Builtin function usage

A critical piece of code uses sin()/cos(). How can I check if they are builtin or regular functions? (using gcc 2.96)
Found a builtin function called sincos() that compute together sin and cos of the same angle. The only method I have found to enable it is to define __USE_GNU before #include <math.h>. Is this the correct way to use it?
Another area of improvement is to change for loops to copy/fill memory with memcpy() memset() routines. From the string.h include file seems that a "turbo" version will be used if you define __USE_STRING_INLINES before including <string.h>

The real optimizations

But anyway the best optimization has been to change the DrawBonds algorithm! The brute force approach was ok for small molecules, but the time is O(n²). The real lesson is to test with varying load levels after the code is working.

Also I have provided various rendering options to balance visual quality with speed.

Another optimization is not to execute unneeded operations (like compute H bonds if no H are present in the input file).

Another AVS/Express performance killer

To allocate a dynamic list I was doing something like this inside a loop:

num_bonds = num_bonds + 1;
int *bond_type_lst_arr = (int *)bond_type_lst.ret_array_ptr(OM_GET_ARRAY_RW);
bond_type_lst_arr[num_bonds-1] = H_BOND;
ARRfree(bond_type_lst_arr);

This was a real performance killer. Then I changed it to:

bond_type_lst_vect.push_back(int(H_BOND));
followed by a copy to bond_type_lst_arr outside the loop

And, together with the search algorithm change, my timing went from 48 sec to 0.7 sec. Amazing!

Esoteric options

--file-ordering map_file

The --file-ordering option causes "gprof" to print a suggested
.o link line ordering for the program based on profiling data.
This option suggests an ordering which may improve paging, tlb
and cache behavior for the program on systems which do not
support arbitrary ordering of functions in an executable.

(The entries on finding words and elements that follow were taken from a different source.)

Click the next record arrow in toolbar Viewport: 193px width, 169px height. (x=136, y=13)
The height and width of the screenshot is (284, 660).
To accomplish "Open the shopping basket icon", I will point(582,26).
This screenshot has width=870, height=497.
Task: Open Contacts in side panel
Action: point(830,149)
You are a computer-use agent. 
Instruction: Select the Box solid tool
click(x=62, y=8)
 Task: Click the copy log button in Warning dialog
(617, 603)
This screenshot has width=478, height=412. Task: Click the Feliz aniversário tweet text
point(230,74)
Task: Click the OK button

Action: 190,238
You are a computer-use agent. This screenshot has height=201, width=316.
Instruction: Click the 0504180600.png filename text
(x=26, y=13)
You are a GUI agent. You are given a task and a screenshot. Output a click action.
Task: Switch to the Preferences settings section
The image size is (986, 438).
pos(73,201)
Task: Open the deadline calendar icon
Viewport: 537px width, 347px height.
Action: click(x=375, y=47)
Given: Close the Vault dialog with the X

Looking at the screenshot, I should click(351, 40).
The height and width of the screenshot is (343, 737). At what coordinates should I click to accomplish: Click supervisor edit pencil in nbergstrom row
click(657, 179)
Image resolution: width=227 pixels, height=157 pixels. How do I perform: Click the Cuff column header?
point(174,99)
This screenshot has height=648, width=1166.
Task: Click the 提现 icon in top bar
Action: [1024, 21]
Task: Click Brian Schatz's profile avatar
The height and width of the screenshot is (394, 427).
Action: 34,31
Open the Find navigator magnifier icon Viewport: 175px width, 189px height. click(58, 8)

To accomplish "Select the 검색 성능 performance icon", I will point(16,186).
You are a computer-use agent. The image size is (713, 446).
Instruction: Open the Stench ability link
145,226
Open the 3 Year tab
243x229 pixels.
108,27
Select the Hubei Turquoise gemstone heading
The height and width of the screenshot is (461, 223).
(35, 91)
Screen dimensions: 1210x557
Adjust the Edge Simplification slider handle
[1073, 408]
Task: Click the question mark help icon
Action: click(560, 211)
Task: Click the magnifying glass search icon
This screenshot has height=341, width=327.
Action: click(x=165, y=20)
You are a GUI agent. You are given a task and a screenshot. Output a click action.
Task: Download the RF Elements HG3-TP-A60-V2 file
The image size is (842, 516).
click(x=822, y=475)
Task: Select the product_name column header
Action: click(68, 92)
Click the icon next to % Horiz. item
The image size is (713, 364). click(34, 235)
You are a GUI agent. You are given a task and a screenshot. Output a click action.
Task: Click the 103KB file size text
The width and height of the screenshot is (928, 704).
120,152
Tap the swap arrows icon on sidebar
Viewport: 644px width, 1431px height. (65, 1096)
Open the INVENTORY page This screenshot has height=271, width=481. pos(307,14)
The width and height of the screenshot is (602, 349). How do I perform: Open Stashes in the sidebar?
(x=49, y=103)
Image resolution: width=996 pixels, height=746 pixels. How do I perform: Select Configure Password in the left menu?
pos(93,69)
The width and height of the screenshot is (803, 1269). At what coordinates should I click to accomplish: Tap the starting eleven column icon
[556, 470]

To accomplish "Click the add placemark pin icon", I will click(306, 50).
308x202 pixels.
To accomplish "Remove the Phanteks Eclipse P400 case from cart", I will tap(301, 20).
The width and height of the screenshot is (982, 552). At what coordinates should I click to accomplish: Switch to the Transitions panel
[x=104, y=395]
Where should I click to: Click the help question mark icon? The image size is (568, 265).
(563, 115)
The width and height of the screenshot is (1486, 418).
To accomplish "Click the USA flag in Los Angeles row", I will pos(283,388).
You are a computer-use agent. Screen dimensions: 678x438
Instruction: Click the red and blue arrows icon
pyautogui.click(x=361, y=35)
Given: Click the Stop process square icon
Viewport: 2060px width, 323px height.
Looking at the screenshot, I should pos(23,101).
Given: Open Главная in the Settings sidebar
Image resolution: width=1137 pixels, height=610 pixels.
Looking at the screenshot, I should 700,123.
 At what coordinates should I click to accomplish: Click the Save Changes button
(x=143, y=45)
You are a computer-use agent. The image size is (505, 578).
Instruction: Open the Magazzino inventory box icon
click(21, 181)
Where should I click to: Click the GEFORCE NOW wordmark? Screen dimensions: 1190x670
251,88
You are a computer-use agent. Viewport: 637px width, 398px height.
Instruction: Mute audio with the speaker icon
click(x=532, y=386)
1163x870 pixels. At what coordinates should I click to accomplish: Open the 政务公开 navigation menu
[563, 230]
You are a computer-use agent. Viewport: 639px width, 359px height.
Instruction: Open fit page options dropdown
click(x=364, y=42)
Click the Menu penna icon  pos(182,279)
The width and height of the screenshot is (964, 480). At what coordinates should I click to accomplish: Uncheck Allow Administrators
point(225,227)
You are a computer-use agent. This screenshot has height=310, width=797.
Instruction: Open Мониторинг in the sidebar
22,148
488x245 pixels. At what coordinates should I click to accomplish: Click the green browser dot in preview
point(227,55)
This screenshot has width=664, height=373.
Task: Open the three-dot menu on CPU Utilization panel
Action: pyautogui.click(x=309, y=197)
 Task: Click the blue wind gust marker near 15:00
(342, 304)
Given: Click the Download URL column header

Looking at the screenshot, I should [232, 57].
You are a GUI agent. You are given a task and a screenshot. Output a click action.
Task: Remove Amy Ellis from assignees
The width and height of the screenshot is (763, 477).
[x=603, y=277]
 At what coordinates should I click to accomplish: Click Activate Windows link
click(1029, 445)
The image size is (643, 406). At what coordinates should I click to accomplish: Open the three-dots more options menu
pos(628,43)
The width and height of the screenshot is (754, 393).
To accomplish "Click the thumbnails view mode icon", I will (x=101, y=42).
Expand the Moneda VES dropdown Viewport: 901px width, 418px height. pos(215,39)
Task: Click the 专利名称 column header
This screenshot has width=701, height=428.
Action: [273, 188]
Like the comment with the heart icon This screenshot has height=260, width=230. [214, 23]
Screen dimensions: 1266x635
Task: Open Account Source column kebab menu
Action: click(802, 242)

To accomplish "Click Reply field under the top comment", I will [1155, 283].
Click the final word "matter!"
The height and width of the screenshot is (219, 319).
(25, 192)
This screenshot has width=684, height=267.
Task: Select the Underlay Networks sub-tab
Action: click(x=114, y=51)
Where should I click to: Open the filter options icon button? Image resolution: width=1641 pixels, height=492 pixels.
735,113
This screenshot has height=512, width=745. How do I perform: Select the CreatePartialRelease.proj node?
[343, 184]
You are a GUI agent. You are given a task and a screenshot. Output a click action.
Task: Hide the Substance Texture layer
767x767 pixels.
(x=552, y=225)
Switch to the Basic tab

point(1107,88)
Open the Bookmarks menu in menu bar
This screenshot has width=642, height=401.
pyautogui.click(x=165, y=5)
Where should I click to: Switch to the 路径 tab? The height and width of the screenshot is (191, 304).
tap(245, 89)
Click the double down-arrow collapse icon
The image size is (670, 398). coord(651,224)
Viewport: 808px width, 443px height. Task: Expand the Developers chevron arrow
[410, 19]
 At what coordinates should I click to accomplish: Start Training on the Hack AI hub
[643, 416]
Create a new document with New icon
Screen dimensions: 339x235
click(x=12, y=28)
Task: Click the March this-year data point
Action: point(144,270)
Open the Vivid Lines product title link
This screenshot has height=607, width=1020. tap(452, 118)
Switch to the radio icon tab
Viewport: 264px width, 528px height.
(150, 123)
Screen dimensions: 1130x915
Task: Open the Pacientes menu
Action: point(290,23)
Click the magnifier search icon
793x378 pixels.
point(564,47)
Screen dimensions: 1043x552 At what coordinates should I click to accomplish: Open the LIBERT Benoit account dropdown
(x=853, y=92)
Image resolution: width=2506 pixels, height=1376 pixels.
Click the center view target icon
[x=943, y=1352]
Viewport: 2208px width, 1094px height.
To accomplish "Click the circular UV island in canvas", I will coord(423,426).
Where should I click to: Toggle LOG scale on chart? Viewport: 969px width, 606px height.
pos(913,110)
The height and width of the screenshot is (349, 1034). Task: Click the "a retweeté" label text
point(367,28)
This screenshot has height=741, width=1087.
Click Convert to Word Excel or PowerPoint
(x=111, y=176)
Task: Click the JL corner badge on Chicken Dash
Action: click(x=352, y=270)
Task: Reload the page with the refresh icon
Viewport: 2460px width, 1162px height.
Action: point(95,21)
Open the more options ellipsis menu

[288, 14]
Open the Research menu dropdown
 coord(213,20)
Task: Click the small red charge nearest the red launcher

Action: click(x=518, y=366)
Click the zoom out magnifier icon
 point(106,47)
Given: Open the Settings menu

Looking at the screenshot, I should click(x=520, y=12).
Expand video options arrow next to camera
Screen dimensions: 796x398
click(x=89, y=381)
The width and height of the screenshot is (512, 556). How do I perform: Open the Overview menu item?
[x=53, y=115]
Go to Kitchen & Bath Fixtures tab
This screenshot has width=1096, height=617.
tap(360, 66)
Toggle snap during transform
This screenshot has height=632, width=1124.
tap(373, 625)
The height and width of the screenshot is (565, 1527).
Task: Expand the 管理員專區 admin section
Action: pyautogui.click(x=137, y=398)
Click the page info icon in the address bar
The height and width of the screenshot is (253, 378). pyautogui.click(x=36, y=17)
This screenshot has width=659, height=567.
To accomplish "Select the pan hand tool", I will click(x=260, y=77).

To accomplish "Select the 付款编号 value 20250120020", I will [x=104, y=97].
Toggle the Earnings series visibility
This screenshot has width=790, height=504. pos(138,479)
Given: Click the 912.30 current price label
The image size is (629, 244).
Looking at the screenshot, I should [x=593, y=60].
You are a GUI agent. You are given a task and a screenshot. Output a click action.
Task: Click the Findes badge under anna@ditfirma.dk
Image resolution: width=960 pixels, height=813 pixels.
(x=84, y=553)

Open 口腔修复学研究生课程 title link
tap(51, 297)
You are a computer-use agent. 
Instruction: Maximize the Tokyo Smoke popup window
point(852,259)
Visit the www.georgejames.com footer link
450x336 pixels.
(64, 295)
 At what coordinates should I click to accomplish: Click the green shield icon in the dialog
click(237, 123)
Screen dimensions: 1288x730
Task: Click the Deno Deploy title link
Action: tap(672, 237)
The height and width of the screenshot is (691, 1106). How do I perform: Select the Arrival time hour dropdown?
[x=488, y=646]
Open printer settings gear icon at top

Use of the -a argument is highly recommended with this option.

The map_file argument is a pathname to a file which provides
function name to object file mappings. The format of the file
is similar to the output of the program "nm".

To create a map_file with GNU "nm", type a command like:

"nm --extern-only --defined-only -v --print-file-name program-name"

Not tried yet.

Code cleaning

Compiling with:

-Wall -pedantic

is really too much. So it is better to use (-O to catch uninitializated variables usage):

-Wall -0

Another exercise is to compile both on Linux and Windows.

Use lint, splint, indent to catch dubious code format.